> [Brano da leggere]:
□ □ □ □ □

La rigida geometria degli ambienti, la fotografia di Sven Nykvist, il rosso che tinge gli interni - rosso che ritorna in prossimità delle dissolvenze, le quali introducono i flashback sugli episodi più significativi delle vite di Anna, Maria e Karin - contribuiscono ad illustrare la complessa dinamica affettiva tra le quattro donne ("la moribonda, la più bella, la più forte, la più servizievole", le definisce lo stesso Bergman, quattro aspetti della personalità femminile, probabilmente ascrivibili al carattere della madre del regista): la comprensione, che avvicina Anna e Agnese, si contrappone al silenzio che segna invece il rapporto tra Karin e Anna. Le grida dilanianti di Agnese costituiscono una sussurrata richiesta di pace e di conforto; i mutismi e le incomprensioni tra Maria e Karin sono in realtà grida di sfida e di acredine reciproca. Solo la definitiva resa di Agnese sembra dar loro l'occasione di un'effimera riconciliazione, dalla quale lo spettatore è lasciato in disparte, incapace di cogliere i bisbigli delle sorelle. Ma è nuovamente Agnese a svelare la precarietà della pace familiare: in una devastante metafora, Anna sente il corpo esanime della padrona rivivere e implorare, piangendo, un ultimo atto d'amore prima del trapasso. E mentre Maria e Karin si rifiutano, scappando con orrore, Anna accetta di accogliere Agnese nel suo caldo abbraccio protettivo, in una scena che è la summa della poetica bergmaniana.
Non è un caso, infatti, che siano le due figure femminili più sofferenti e sfortunate le più vicine a Dio, le uniche a invocarlo tramite la preghiera, le uniche a saper cosa significano la pietà e il perdono. Maria e Karin non hanno imparato nulla dalla morte della sorella e, dopo le esequie, liquidano Anna con cinismo, allungandole qualche banconota. Si dividono, Maria e Karin, ancora distanti.
È allora che, dal diario di Agnese, prende vita il ricordo di un giorno felice: un assolato pomeriggio trascorso in giardino, con le tre sorelle e Anna riunite insieme, per un istante vicine.
Costruito come un mosaico, le cui tessere sono finestre che si aprono e si chiudono sulla mente e sul cuore delle quattro donne, la pellicola è una delle più simboliche nella filmografia di Ingmar Bergman, strutturata su un'evidente polarità: i sussurri e le grida rispecchiano gli opposti rapporti interpersonali che intercorrono tra le protagoniste, dettati dalla presenza o dall'assenza della fede in Dio, dell'amore o dell'indifferenza. Una memorabile riflessione sull'incomunicabilità umana, ispirata al teatro di Strindberg e alle vicende autobiografiche del regista svedese, capace - grazie all'uso psicologico della musica e del colore - di scalfire le certezze dello spettatore sulla vita, la morte, la famiglia.

□ □ □ □ □

> [Dati estratti]:
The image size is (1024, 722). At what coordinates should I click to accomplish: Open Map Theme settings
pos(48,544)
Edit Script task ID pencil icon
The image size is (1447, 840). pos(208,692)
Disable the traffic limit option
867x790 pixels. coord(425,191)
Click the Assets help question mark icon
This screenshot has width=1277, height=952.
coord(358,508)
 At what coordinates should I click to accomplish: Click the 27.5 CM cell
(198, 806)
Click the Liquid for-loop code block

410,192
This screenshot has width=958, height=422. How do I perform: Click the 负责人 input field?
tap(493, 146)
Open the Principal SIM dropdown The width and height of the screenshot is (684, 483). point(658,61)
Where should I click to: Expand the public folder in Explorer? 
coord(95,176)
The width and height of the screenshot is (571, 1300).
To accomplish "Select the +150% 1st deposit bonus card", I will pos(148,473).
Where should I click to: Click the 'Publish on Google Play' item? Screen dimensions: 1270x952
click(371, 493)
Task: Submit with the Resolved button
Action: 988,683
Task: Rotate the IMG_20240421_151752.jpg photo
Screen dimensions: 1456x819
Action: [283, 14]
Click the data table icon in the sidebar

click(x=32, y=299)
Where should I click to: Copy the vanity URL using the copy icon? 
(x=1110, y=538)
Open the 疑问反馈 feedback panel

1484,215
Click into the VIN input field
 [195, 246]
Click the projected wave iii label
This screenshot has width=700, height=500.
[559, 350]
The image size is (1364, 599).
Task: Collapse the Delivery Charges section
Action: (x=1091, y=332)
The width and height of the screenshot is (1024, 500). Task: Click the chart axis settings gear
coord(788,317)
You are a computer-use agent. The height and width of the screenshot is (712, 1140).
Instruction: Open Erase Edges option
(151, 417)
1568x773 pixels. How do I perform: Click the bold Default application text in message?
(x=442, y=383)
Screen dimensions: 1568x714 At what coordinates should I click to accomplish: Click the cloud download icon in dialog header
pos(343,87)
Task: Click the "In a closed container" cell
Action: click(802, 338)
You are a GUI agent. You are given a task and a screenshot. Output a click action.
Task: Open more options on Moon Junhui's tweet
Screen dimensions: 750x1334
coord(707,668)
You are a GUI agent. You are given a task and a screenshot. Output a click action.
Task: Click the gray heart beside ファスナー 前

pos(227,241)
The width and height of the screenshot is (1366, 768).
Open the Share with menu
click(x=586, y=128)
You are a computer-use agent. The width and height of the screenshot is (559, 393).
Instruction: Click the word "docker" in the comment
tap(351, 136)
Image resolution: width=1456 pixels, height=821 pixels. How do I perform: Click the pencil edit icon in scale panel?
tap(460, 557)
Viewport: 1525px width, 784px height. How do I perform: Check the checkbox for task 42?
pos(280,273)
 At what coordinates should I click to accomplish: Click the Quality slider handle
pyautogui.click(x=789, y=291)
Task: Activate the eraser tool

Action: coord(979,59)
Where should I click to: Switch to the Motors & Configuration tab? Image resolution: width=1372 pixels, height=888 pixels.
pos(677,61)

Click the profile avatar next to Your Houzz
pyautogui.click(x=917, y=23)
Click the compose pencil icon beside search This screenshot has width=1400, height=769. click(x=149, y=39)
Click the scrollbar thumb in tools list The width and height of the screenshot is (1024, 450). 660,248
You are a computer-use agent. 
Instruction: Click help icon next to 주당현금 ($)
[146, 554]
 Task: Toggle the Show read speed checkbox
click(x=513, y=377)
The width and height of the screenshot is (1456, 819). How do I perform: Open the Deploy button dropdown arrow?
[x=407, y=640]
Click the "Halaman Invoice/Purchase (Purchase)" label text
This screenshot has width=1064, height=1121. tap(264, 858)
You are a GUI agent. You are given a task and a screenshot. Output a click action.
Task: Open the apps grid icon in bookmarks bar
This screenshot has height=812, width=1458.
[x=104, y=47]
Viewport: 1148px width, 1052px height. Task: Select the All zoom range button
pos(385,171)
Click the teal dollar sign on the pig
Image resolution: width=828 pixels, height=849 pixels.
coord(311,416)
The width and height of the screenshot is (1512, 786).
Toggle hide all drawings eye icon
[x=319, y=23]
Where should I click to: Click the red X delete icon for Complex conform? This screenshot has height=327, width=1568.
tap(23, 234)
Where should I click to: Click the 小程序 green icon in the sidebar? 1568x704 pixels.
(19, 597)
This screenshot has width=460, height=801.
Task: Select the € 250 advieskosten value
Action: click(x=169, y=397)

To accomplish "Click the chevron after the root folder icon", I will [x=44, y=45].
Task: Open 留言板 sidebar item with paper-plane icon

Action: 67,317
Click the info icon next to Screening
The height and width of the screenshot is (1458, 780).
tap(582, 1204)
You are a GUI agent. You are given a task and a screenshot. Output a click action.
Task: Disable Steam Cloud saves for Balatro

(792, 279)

□ □ □ □ □

> [Breve esercizio]:
Rispondi a queste domande sul testo dedicato al film di Bergman:
(a) Di chi è la fotografia del film?
(b) Che cosa allungano Maria e Karin ad Anna dopo le esequie?
(c) Da dove prende vita il ricordo di un giorno felice?
Il materiale non ha alcun ruolo in questo esercizio.

> [Risultato del compito]:
(a) La fotografia è di Sven Nykvist.
(b) Le allungano qualche banconota.
(c) Il ricordo prende vita dal diario di Agnese.